• [Exercise goal]
Can you copy out everything in the material below, word for word, from the line containing "At what (x,y)" down through the last line of the material?

• [Supplied data]
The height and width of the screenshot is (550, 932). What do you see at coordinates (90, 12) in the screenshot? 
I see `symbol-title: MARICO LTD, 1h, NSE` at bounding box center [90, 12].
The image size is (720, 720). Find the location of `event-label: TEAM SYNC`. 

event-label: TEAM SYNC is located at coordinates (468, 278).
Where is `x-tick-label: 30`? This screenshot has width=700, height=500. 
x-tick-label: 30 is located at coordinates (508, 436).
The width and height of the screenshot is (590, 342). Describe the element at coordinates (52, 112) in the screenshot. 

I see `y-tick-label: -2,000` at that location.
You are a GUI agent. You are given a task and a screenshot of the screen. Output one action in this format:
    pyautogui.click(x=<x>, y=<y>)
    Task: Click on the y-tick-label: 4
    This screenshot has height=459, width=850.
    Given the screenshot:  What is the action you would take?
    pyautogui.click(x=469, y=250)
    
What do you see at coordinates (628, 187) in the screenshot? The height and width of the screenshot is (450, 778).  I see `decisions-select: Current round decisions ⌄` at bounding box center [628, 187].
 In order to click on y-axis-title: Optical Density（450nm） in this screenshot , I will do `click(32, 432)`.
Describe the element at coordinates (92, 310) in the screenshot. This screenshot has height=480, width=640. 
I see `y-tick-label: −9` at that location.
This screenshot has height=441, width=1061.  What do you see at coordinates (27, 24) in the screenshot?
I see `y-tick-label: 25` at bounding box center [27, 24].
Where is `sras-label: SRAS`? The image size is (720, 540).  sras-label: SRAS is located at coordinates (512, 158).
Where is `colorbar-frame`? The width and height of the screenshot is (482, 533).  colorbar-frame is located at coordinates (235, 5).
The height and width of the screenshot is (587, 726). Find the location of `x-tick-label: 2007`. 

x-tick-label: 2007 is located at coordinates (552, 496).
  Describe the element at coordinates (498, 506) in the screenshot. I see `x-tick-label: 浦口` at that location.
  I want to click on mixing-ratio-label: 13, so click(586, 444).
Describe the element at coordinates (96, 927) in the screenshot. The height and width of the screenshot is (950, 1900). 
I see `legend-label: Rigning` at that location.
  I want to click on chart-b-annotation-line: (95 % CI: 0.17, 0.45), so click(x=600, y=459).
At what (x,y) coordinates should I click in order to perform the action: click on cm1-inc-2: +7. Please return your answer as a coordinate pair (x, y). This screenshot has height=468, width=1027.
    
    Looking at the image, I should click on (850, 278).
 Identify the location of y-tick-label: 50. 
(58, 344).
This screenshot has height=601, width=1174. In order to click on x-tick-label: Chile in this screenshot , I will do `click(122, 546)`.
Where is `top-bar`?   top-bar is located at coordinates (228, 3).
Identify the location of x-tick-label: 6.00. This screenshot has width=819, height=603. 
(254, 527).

• [Problem solution]
At what (x,y) coordinates should I click in order to perform the action: click on cm1-inc-2: +7. Please return your answer as a coordinate pair (x, y). This screenshot has height=468, width=1027.
    
    Looking at the image, I should click on (850, 278).
 Identify the location of y-tick-label: 50. 
(58, 344).
This screenshot has height=601, width=1174. In order to click on x-tick-label: Chile in this screenshot , I will do `click(122, 546)`.
Where is `top-bar`?   top-bar is located at coordinates (228, 3).
Identify the location of x-tick-label: 6.00. This screenshot has width=819, height=603. 
(254, 527).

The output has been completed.